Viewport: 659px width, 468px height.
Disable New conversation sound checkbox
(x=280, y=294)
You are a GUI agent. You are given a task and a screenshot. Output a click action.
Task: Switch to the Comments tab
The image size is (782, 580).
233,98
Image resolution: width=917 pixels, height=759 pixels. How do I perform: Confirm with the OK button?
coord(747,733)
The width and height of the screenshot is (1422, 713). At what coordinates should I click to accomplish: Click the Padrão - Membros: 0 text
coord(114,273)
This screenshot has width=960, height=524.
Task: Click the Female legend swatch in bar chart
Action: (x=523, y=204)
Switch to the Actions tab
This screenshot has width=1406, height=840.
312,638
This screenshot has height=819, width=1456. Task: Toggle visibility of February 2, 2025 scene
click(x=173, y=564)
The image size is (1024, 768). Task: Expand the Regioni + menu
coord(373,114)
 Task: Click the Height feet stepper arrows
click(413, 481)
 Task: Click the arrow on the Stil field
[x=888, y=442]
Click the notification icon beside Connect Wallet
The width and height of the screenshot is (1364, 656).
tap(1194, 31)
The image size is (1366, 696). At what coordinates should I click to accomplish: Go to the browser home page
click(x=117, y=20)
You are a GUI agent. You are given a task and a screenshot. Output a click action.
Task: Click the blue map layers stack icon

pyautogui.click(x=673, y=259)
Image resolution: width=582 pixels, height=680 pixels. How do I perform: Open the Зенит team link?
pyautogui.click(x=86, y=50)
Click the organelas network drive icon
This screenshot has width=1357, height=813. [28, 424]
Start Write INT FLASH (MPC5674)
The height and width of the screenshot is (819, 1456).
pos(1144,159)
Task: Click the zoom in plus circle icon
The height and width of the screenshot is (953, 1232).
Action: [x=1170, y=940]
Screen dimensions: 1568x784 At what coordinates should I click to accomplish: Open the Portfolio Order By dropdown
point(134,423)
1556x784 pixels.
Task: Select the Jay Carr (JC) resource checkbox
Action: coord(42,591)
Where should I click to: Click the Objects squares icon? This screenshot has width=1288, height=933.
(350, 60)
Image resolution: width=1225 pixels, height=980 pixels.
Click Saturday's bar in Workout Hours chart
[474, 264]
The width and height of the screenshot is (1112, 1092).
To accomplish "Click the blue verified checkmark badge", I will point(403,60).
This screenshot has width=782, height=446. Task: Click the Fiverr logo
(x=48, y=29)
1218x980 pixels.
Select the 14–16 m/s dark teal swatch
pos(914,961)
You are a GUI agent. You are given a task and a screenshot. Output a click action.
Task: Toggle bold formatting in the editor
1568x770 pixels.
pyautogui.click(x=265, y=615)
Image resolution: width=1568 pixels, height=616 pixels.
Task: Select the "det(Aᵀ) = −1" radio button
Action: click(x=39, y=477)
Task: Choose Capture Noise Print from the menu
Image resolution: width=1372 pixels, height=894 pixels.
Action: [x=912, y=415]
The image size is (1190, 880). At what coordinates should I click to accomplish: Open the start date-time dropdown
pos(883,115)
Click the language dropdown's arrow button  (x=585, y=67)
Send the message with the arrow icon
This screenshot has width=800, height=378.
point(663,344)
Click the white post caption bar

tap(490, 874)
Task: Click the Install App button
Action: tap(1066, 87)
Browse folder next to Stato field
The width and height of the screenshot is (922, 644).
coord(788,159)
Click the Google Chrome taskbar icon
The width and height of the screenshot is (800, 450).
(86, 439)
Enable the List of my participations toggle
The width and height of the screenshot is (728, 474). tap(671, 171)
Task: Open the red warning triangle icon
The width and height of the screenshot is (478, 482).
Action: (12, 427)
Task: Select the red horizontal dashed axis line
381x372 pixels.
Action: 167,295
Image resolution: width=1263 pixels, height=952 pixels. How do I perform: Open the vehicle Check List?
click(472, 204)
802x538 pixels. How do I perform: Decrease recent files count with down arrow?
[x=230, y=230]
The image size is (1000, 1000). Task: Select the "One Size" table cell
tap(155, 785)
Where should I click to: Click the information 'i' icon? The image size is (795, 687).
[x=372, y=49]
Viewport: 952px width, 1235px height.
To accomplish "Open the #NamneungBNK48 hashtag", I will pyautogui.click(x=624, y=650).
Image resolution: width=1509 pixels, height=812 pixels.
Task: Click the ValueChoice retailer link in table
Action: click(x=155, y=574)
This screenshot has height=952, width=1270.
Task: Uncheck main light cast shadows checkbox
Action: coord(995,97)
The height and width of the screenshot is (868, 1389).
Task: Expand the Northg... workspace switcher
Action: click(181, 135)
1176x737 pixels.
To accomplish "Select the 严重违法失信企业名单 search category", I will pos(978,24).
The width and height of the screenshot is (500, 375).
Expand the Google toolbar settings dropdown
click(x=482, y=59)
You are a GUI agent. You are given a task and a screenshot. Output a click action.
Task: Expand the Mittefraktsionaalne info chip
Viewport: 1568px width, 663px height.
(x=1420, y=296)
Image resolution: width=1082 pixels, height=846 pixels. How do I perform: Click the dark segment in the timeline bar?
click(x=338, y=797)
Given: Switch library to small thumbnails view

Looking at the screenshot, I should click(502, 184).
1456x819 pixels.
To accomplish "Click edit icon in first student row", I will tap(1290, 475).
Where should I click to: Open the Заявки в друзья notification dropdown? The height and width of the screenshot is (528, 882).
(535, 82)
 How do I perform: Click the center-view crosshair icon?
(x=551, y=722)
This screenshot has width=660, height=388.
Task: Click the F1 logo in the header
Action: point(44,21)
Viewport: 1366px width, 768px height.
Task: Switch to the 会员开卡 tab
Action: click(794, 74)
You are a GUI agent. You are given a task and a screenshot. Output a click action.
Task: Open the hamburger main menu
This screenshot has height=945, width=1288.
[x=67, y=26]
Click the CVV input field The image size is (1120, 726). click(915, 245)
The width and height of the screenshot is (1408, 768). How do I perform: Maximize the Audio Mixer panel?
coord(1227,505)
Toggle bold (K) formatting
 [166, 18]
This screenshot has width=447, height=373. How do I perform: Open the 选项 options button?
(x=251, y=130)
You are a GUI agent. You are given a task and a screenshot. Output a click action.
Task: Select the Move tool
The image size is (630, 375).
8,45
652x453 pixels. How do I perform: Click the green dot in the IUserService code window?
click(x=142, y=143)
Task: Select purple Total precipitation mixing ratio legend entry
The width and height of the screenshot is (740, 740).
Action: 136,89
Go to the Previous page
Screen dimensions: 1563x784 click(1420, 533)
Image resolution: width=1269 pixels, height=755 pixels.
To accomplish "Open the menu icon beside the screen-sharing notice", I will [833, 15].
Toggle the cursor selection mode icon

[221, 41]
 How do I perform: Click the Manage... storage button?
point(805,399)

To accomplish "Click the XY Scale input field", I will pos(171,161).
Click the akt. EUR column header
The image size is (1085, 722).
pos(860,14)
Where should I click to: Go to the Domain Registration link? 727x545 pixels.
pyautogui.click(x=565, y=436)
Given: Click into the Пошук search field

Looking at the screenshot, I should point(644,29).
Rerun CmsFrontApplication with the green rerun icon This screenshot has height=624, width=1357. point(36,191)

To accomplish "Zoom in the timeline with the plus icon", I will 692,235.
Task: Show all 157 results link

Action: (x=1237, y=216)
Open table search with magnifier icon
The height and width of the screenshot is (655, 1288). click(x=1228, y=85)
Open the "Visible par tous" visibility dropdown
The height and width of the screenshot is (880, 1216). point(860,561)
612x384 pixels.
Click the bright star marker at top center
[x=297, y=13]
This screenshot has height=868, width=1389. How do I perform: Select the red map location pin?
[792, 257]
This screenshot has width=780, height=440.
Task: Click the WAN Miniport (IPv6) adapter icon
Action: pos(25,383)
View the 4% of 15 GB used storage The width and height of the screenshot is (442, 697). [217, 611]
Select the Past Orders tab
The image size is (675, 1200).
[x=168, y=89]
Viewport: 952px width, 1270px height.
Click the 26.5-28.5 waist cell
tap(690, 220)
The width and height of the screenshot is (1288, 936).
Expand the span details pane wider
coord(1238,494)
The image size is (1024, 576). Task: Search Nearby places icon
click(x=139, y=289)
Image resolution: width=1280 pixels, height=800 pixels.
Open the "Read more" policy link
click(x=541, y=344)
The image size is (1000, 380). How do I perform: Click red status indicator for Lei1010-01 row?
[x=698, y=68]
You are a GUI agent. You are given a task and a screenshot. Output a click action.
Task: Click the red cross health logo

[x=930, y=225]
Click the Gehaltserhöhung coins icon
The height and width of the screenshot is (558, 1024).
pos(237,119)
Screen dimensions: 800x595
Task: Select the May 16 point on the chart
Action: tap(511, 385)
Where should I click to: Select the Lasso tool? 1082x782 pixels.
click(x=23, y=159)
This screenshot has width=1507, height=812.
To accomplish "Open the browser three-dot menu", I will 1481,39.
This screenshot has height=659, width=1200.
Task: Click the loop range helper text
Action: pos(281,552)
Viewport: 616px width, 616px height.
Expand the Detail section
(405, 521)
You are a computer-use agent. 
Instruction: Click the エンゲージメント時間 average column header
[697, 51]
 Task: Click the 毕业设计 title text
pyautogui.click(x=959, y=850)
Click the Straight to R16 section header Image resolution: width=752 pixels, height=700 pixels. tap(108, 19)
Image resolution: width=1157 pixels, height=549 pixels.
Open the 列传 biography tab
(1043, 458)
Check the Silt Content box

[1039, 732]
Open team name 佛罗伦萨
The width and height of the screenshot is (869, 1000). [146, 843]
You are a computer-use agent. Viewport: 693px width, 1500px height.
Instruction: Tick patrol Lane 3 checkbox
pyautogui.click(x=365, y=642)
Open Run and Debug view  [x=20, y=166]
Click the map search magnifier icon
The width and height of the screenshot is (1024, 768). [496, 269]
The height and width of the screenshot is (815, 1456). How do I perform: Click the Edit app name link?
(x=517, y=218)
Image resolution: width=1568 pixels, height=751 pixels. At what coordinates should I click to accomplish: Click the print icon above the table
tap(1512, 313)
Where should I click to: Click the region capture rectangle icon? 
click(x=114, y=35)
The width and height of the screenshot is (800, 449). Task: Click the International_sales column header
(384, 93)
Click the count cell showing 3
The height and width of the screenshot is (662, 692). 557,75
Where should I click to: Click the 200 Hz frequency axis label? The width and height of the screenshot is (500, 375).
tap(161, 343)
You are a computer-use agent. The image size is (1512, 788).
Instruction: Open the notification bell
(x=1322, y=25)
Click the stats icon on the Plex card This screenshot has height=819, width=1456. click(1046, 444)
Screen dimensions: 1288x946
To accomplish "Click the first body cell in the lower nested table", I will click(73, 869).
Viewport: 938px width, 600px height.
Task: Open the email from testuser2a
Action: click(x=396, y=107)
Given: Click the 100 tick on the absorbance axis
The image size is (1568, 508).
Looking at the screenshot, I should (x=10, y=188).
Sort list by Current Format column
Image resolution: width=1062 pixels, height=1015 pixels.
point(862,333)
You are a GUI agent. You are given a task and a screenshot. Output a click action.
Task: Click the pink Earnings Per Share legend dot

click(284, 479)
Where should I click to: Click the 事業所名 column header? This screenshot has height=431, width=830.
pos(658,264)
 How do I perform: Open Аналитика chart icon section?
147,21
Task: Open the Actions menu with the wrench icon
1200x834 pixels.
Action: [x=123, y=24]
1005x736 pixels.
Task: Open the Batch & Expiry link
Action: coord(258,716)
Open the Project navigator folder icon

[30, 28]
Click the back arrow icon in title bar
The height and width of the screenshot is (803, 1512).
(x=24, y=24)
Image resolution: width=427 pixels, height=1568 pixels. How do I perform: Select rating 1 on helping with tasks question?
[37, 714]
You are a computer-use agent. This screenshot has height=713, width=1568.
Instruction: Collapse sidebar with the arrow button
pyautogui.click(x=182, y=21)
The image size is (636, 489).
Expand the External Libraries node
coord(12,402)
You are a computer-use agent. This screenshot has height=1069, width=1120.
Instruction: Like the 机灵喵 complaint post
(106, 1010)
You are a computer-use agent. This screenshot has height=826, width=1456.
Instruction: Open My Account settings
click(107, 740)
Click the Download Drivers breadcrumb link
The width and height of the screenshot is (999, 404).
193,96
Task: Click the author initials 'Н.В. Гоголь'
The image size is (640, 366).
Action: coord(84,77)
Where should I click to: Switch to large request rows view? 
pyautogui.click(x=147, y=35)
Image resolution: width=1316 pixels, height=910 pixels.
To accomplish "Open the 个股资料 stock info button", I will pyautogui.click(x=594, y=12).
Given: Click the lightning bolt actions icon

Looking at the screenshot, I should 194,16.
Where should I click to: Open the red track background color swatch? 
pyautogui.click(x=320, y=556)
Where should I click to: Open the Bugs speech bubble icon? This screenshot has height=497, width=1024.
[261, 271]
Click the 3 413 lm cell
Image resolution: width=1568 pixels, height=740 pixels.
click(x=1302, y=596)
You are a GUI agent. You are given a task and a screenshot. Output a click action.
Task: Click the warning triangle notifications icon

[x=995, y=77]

○ ○ ○ ○ ○ ○ ○

Copy out the records word for word, starting at the line that contains "The image size is (1000, 380)." and ending at the line that contains "[x=930, y=225]", with both of those lines included.

The image size is (1000, 380). How do I perform: Click red status indicator for Lei1010-01 row?
[x=698, y=68]
You are a GUI agent. You are given a task and a screenshot. Output a click action.
Task: Click the red cross health logo

[x=930, y=225]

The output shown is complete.